In a supplemental opposition to the motion, Jerome also cites the recent decision of our Court of Appeals in In re: Avandia Marketing, Sales Practices and Products Liability Litigation. No. 18-2259, 2019 WL 2119630 (3d Cir. May 15, 2019). That case did not deal with an order preserving the confidentiality of discovery materials. Instead, it dealt with the more rigorous common law right of access that applies when discovery materials are filed as court documents. Id. at *3-4, *6. At this stage of the proceedings, we are concerned only with the less rigorous analysis under Rule 26 and Pansy applicable to discovery materials. As stated above, the proposed confidentiality order provides that it may be modified by further order of court. We thus need not reach at this time whether the investigative report would be subject to public disclosure under the common law right of access applicable to court documents.
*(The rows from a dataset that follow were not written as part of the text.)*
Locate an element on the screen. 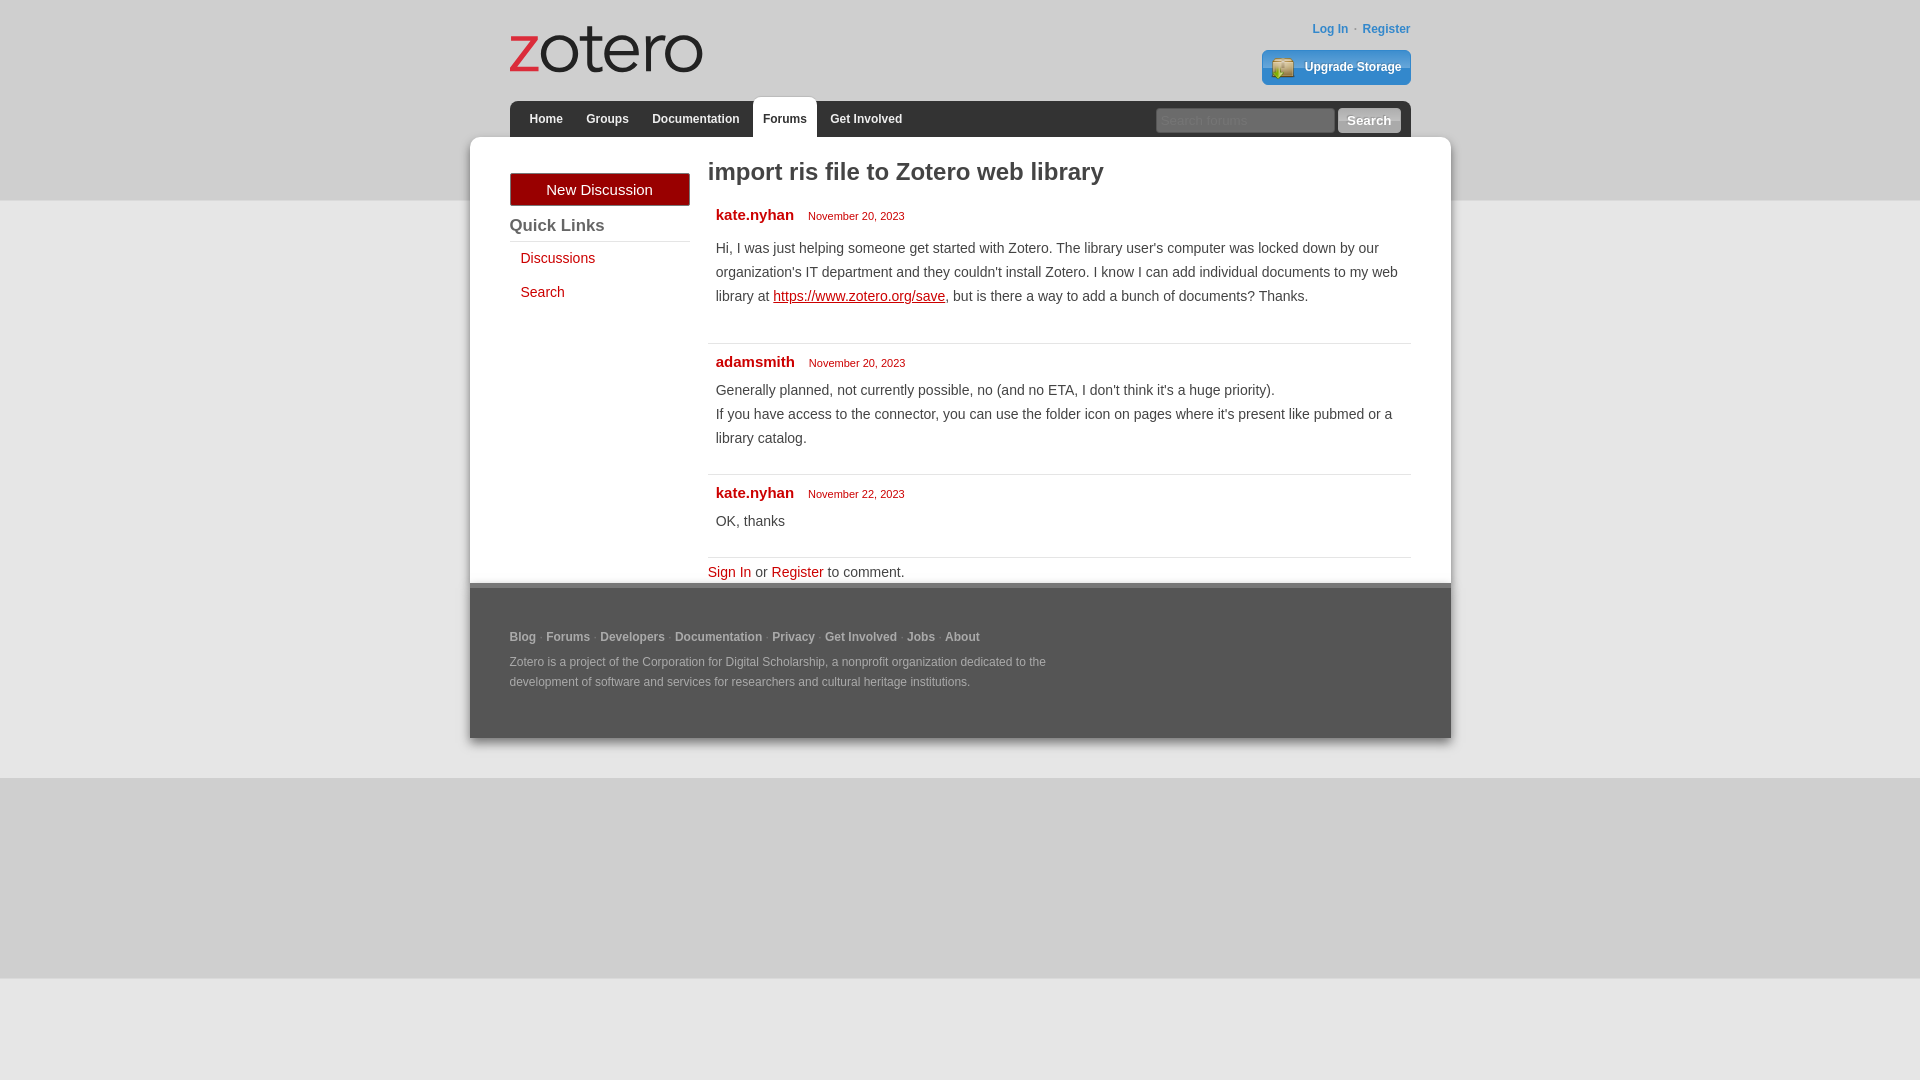  Search is located at coordinates (542, 292).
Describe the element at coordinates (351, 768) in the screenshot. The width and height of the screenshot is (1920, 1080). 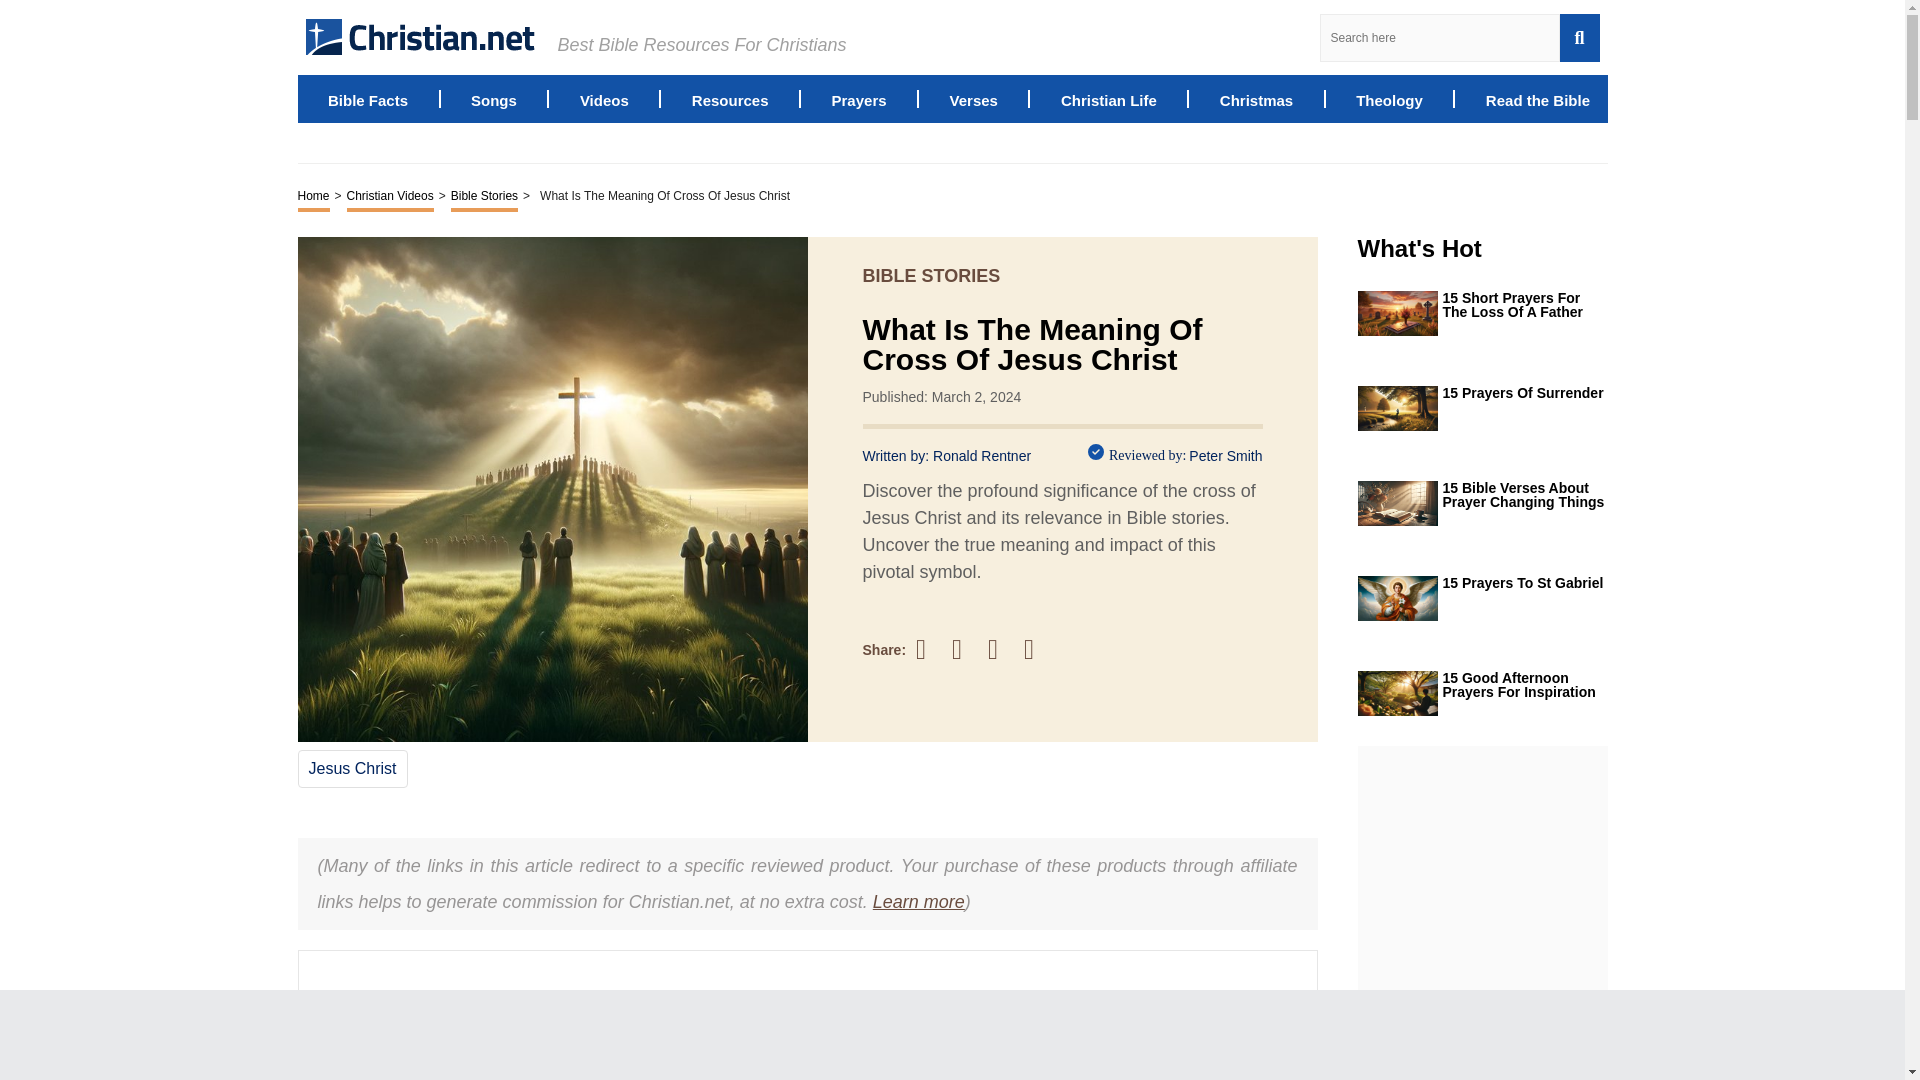
I see `Jesus Christ` at that location.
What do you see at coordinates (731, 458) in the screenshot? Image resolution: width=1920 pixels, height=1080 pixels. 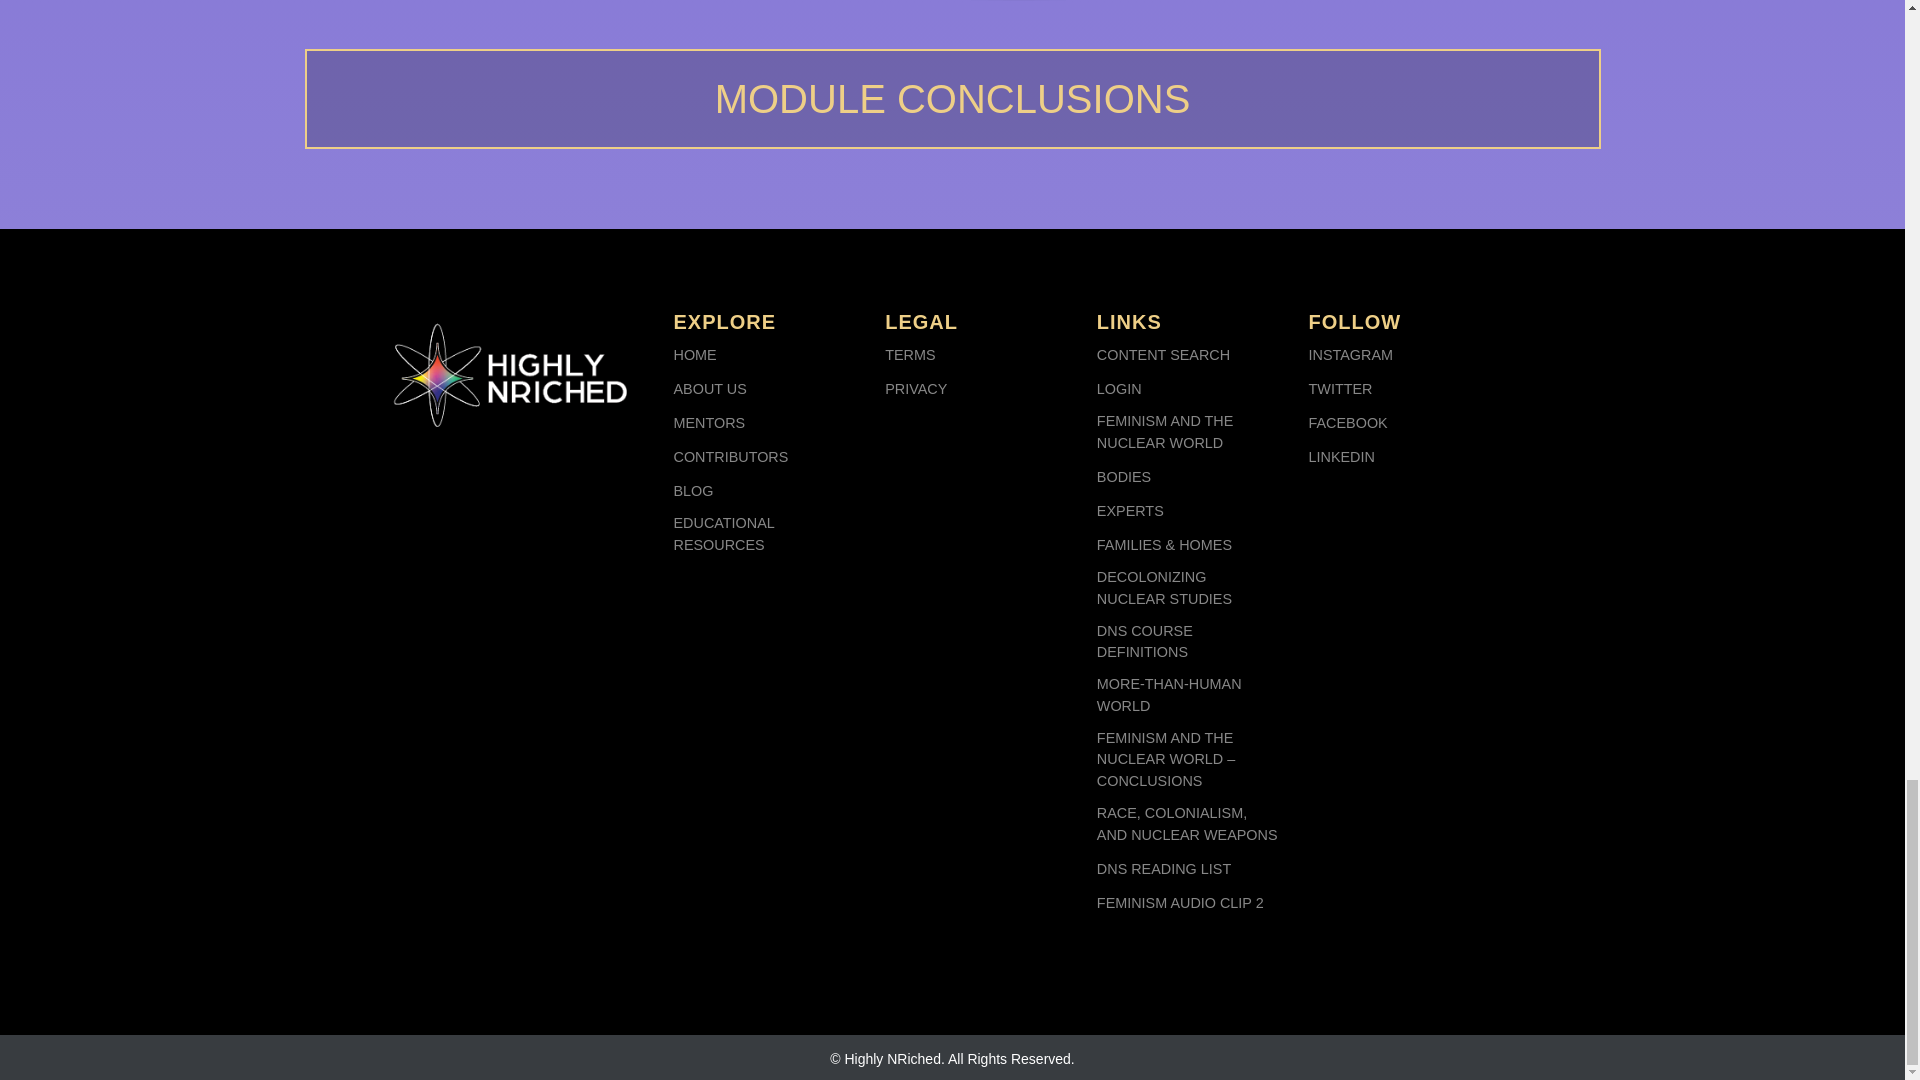 I see `CONTRIBUTORS` at bounding box center [731, 458].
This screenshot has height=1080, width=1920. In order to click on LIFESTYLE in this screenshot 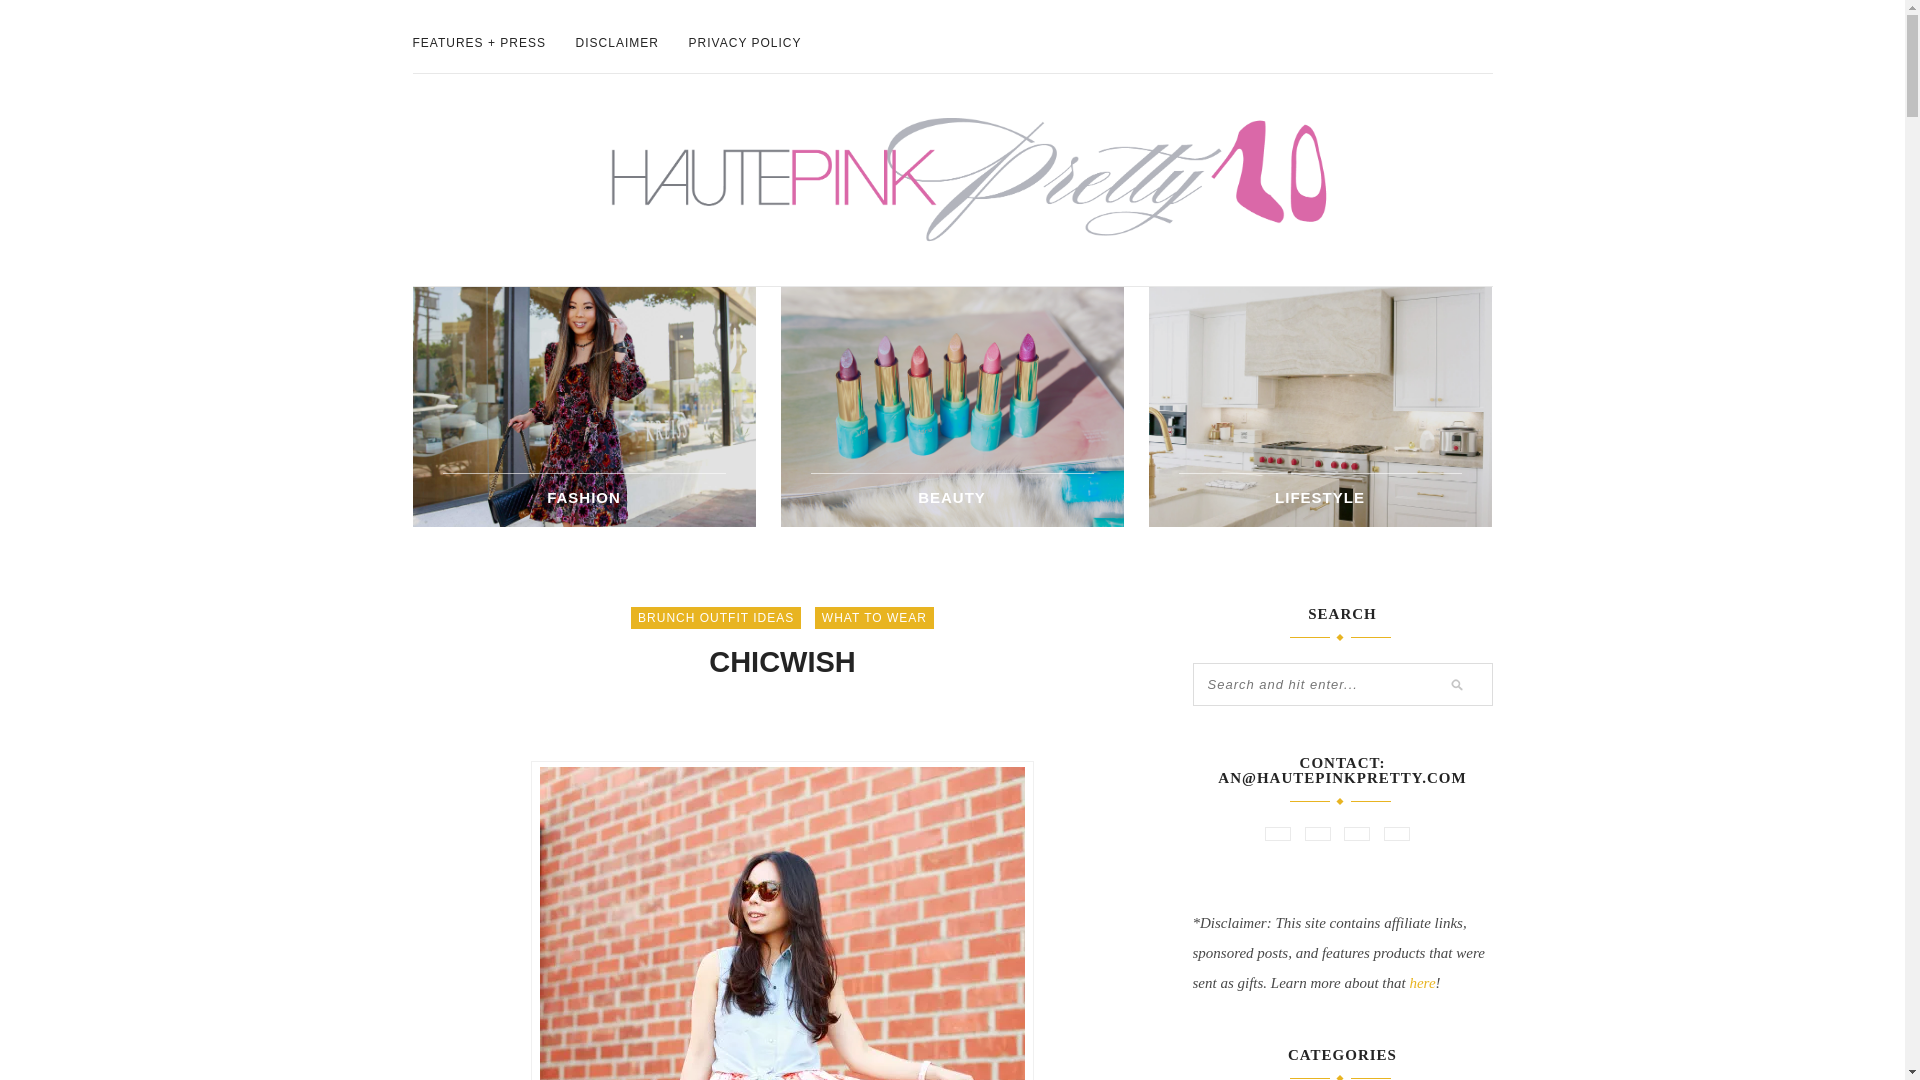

We next turn to the countermotion of Jerome to compel discovery. In support, Jerome states that on April 10, 2019 he served written discovery requests on defendants and did not receive a response within thirty days. However, defendants have pointed out that service of these discovery requests was made before the parties met and conferred as required under Rule 26(f) of the Federal Rules of Civil Procedure and prior to the status conference under Rule 16. Thus, the requests were premature. Defense counsel reports that a meet and confer occurred on April 18, 2019 and thereafter defendants agreed to respond to Jerome's requests within thirty days of that date, on or before May 20, 2019. In the absence of information to the contrary, we presume that defendants have followed through on that promise and thus have now provided timely responses to the discovery requests.

May 18, 2019 fell on a Saturday, which means that the responses would be due on May 20, 2019, the next day that is not a Saturday, Sunday, or legal holiday. See Fed. R. Civ. P. 6(a)(1)(C). --------

Accordingly, the motion of defendants for a confidentiality order will be granted. The countermotion of Jerome to compel will be denied without prejudice.